* [Your objective]:
Transcribe every entry word for word, but skip the images.

-------- Dataset records

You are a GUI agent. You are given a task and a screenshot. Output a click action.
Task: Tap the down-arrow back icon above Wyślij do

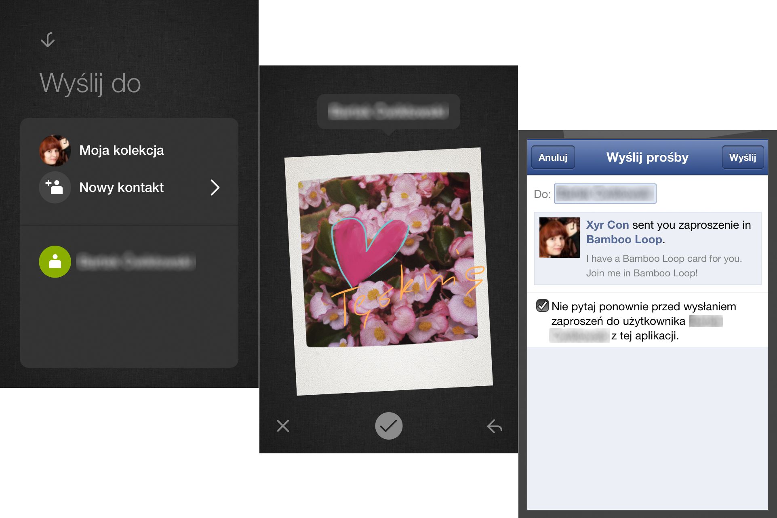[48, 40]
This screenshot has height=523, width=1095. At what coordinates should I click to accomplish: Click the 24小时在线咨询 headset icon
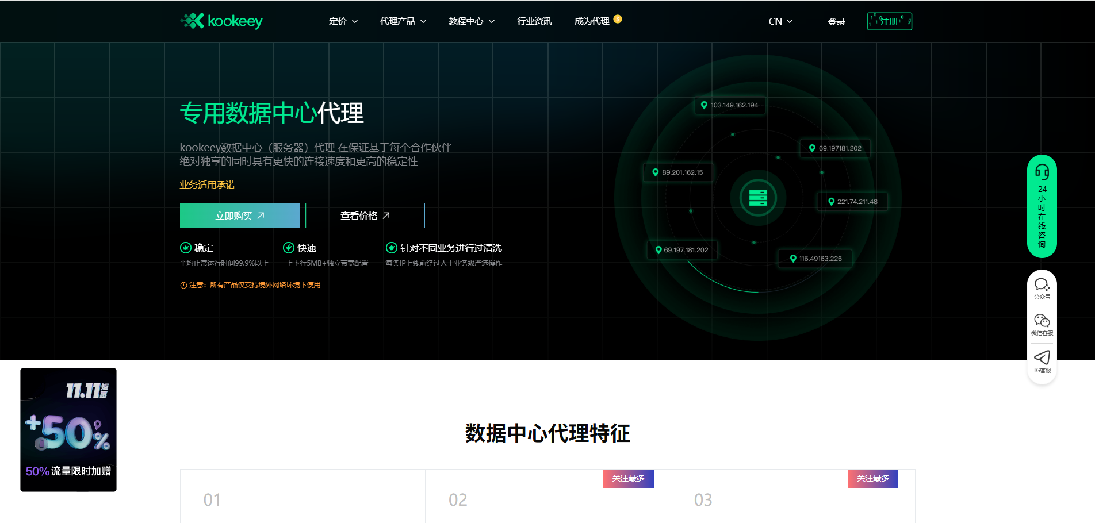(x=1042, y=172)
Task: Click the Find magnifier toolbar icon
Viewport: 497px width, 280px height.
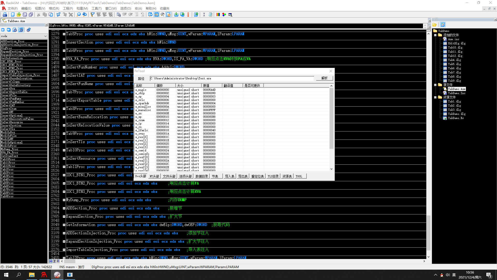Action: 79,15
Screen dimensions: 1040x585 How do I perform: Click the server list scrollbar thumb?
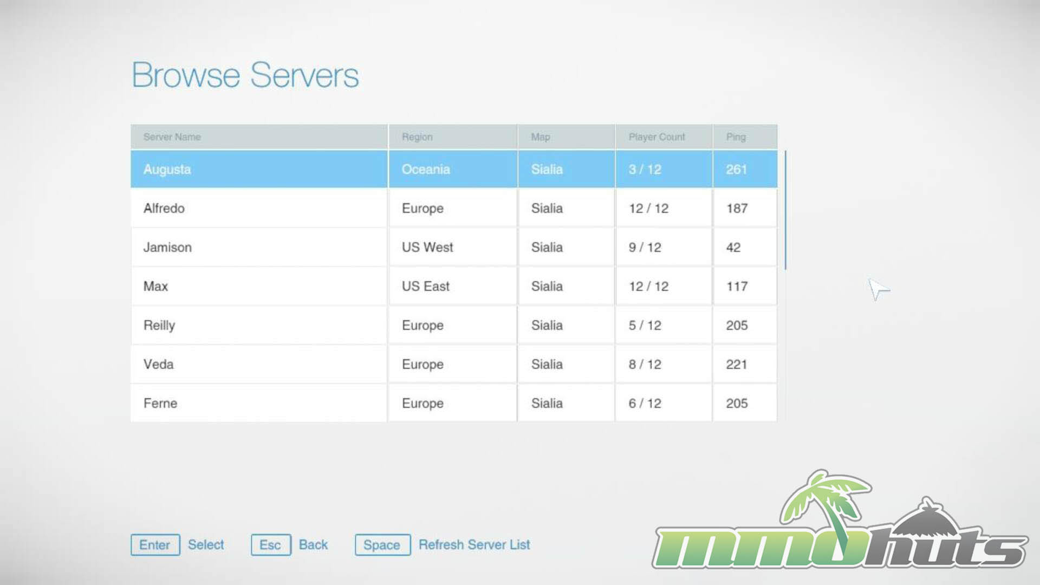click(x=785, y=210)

----------------

* [Output]:
You are a GUI agent. You are given a task and a screenshot. Output a click action.
Task: Tap the down-arrow back icon above Wyślij do

[48, 40]
This screenshot has height=523, width=1095. At what coordinates should I click to accomplish: Click the 24小时在线咨询 headset icon
(x=1042, y=172)
Task: Click the Find magnifier toolbar icon
Viewport: 497px width, 280px height.
Action: 79,15
Screen dimensions: 1040x585 How do I perform: Click the server list scrollbar thumb?
click(x=785, y=210)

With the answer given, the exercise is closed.